An SNA Approach on Transportation Networks

December 21, 2020

PART I OF THE REPRESENTATION AND MEASUREMENTS OF URBAN TRANSPORTATION NETWORKS

Transportation modeling is at the core of urban transportation planning process. It attempts to simulate human behavior of travelling, estimates the impact of traffic on existing transportation networks, and provides reference for future infrastructure improvement, such as new roads or change of public transit system, for the next decades.

The conventional transportation modeling consists of four-step processes: trip generation, trip distribution, modal split and traffic assignment.
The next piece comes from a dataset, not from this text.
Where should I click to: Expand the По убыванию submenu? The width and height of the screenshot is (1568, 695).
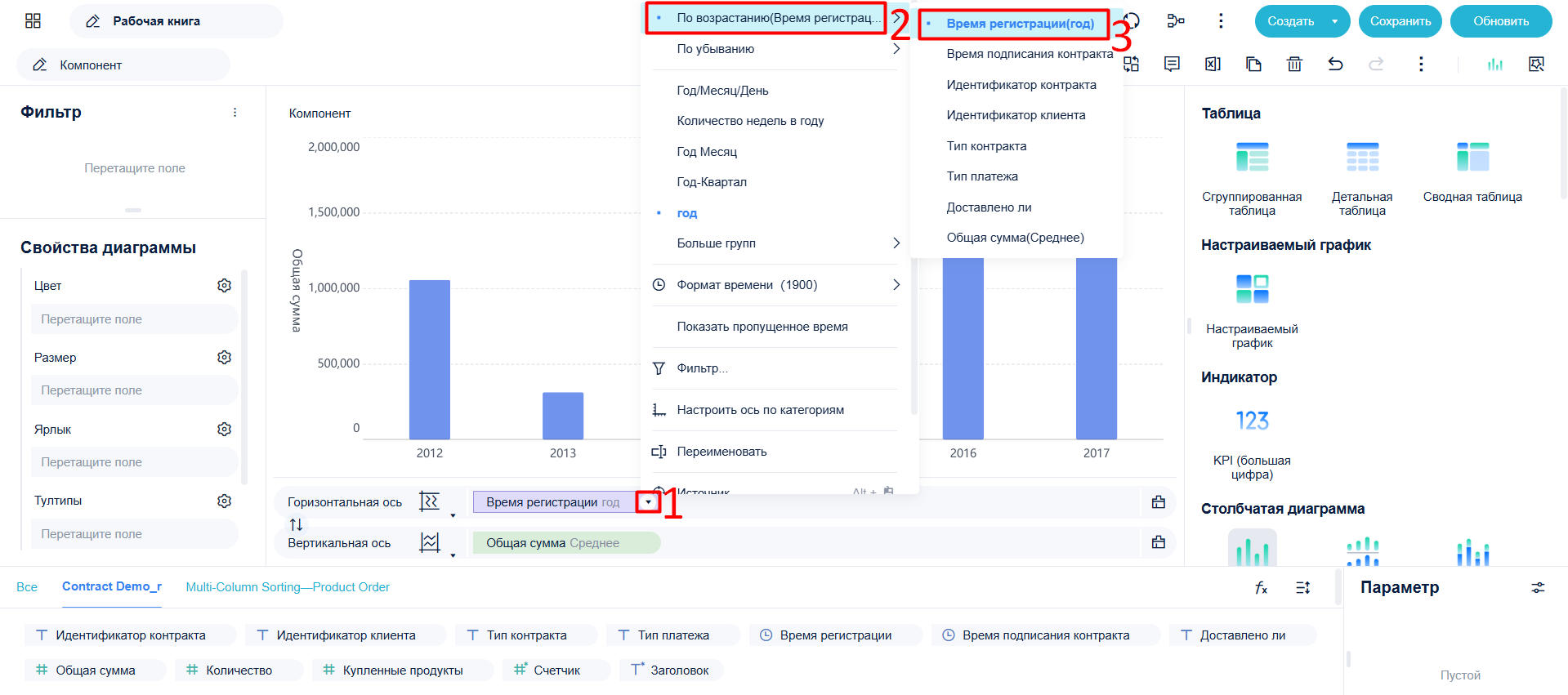776,49
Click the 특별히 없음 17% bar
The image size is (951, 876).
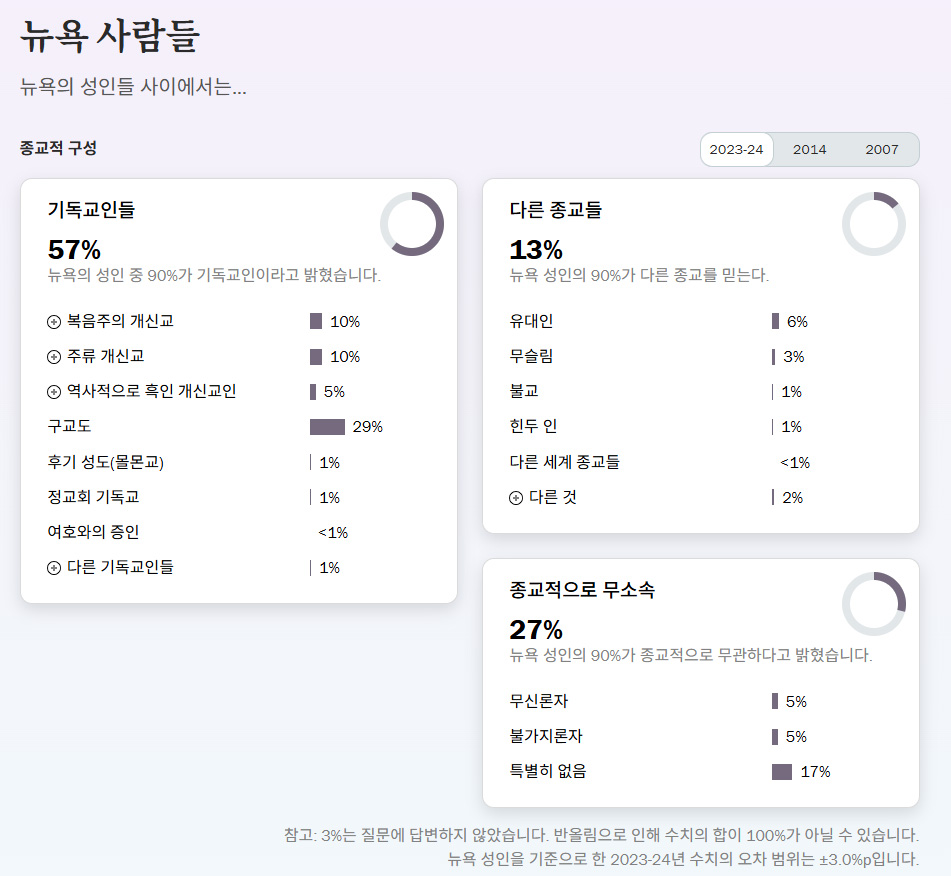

First the target urban area is divided into tens or hundreds of traffic analysis zones (TAZs). Based on the socio-economic condition of each TAZ, the trips originated from each zone are generated as well as those destined for. The next step, trip distribution, constructs the estimated origin-destination (O-D) matrix. Take a study area of 100 TAZs for instance, a 100 x 100 O-D matrix will be established, where each cell in the matrix represents the total trips from one TAZ to another. This matrix will then be split, based on the choice of vehicle modes, into trips of car, bus or subway. In the last step, these trips are assigned to the roads in the real-world transportation network for the estimation of traffic flows, speed and capacity.

THE PROBLEM

A great number of variables are taken into consideration in this forecasting process which make the models and their calibration extremely sophisticated. Trip generation model uses population as well as school population, household numbers, income, car ownership, employment as key variables. A mysterious impedance function is created with distance and travelling cost in trip distribution model. Modal split model uses travel time value of different modes of vehicle, car maintenance cost, fuel charges, parking fees, etc. to construct the utility function of human-being. Traffic assignment establishes capacity restraint model of each travel mode to assign the trips to the real world network.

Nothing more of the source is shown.